Champlain surrenders the fort to the British in 1627. The cardinal de Richelieu made the Compagnie des Cent-Associés, with the goal to bring new colonists to Nouvelle-France. Soon afterwards, a few hundred colonists left for the New France. But the boats were then attacked by the Kirke brothers who then attacked Québec. They threatened Champlain but eventually with no other choice Champlain had to leave. Québec was English for three years.

1 April 1632

When Champlain returned to France, Champlain learned that when the men were taking over Québec, it actually took place after the end of the war between England and France. Champlain went all the way to London to ask for the help of the French ambassador to save the young colony, Quebec. Québec was finally restored to France in 1632.

25 December 1635

On December 25th Samuel De Champlain passed away because of a stroke. He was a great man and he is Important. He is important because now in days few things would be different.

Fun Facts

From 1601 to 1603, Champlain was a geographer for King Henry IV and then he joined François Grave Du Pont. The Group sailed to The St. Lawrence River and explored Gaspe Peninsula
Champlain published 4 books and was the first European explorer to make a map of Quebec.
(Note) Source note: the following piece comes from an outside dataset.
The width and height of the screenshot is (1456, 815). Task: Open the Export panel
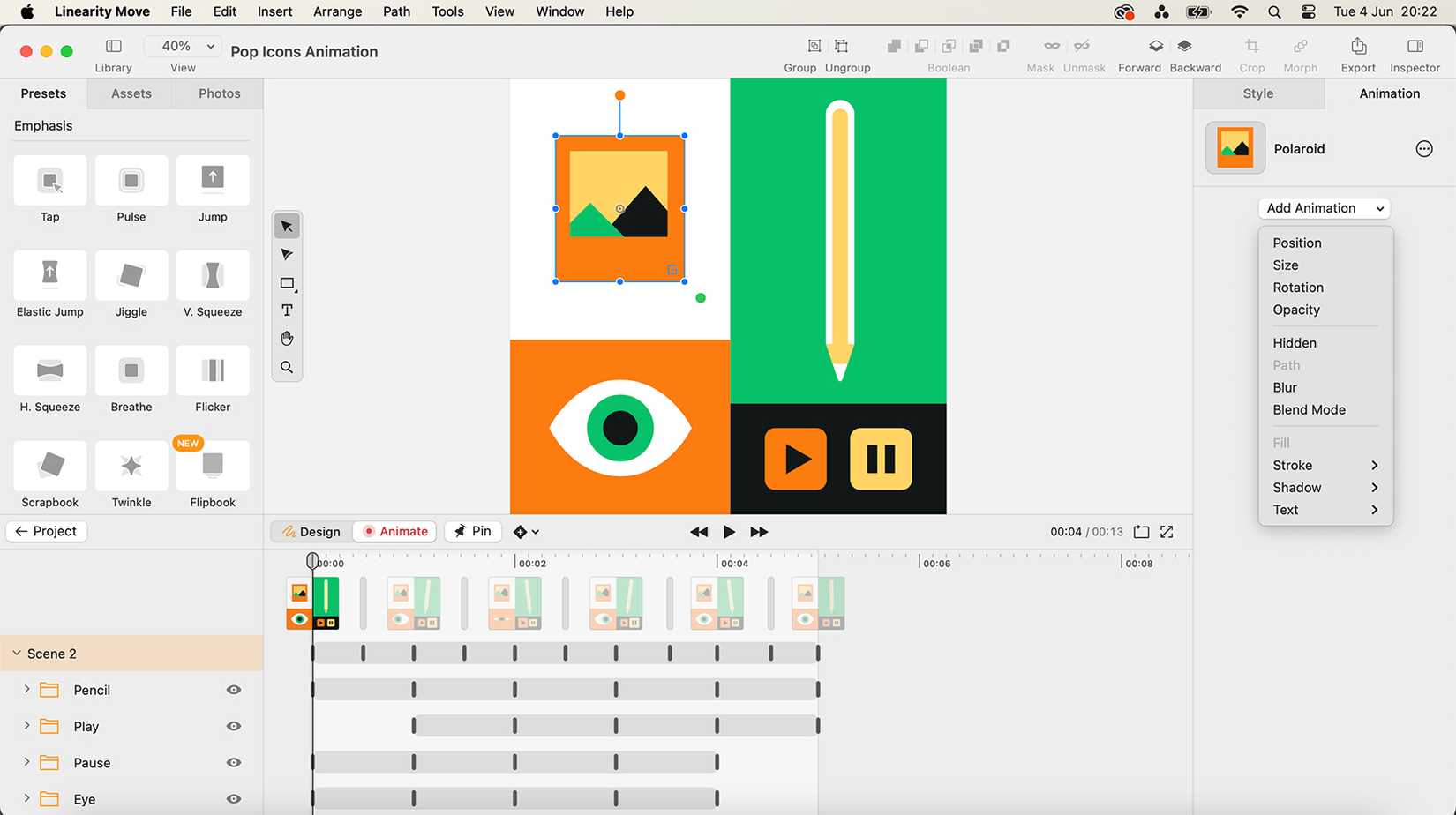coord(1358,51)
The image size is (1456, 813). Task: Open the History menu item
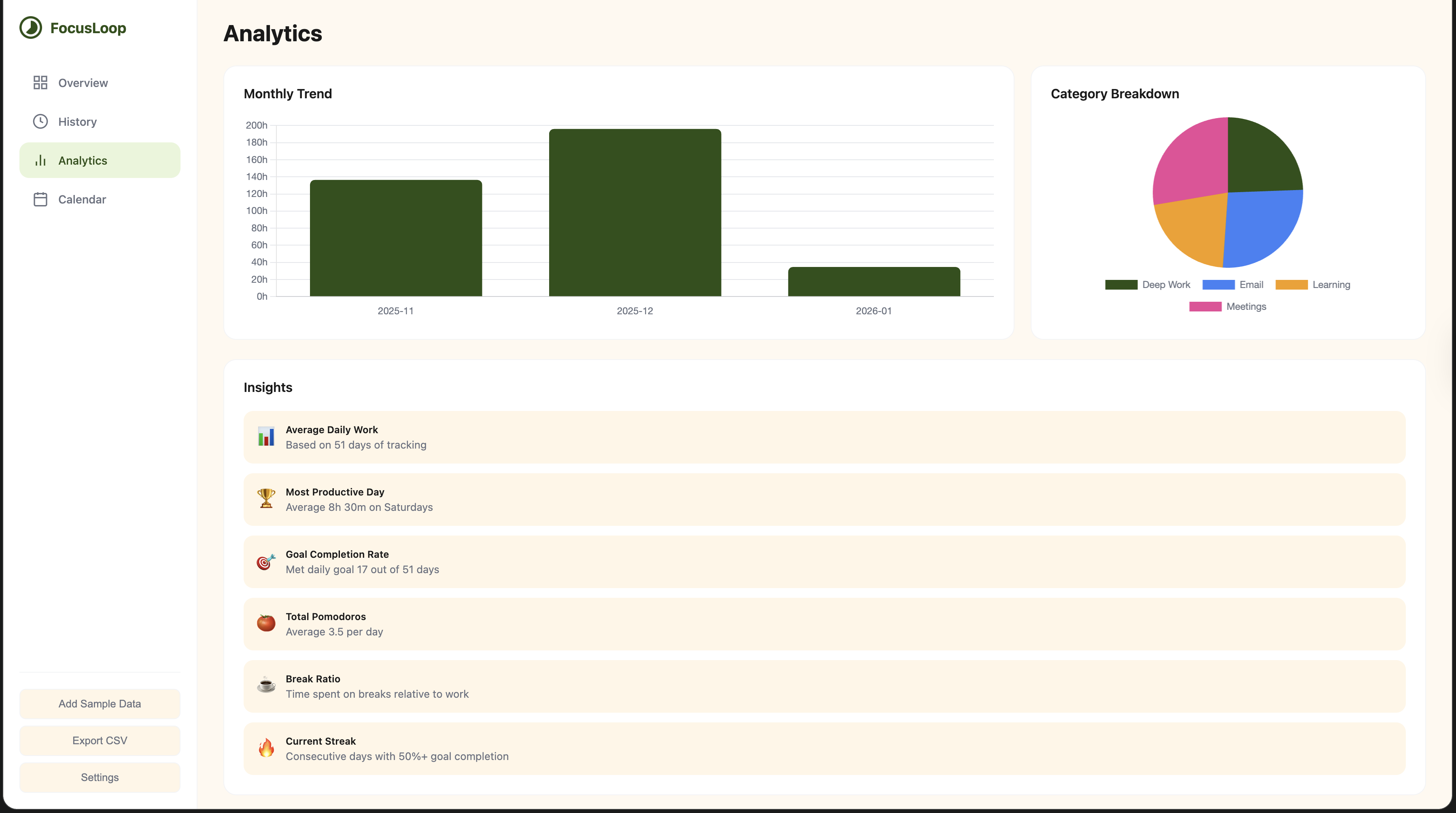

There are things named after Champlain's name because of what he had done. For an example Lake Champlain, Champlain Sea, Champlain Bridge, Samuel De Champlain Provincial Park and much more.


Samuel De Champlain was a multi-talented person. He is really important to history and he is "The Father Of New France". Thank you so much for listening so quietly to my presentation. I hope you learned a lot about Samuel De Champlain and I hope you liked my project. Thanks a lot!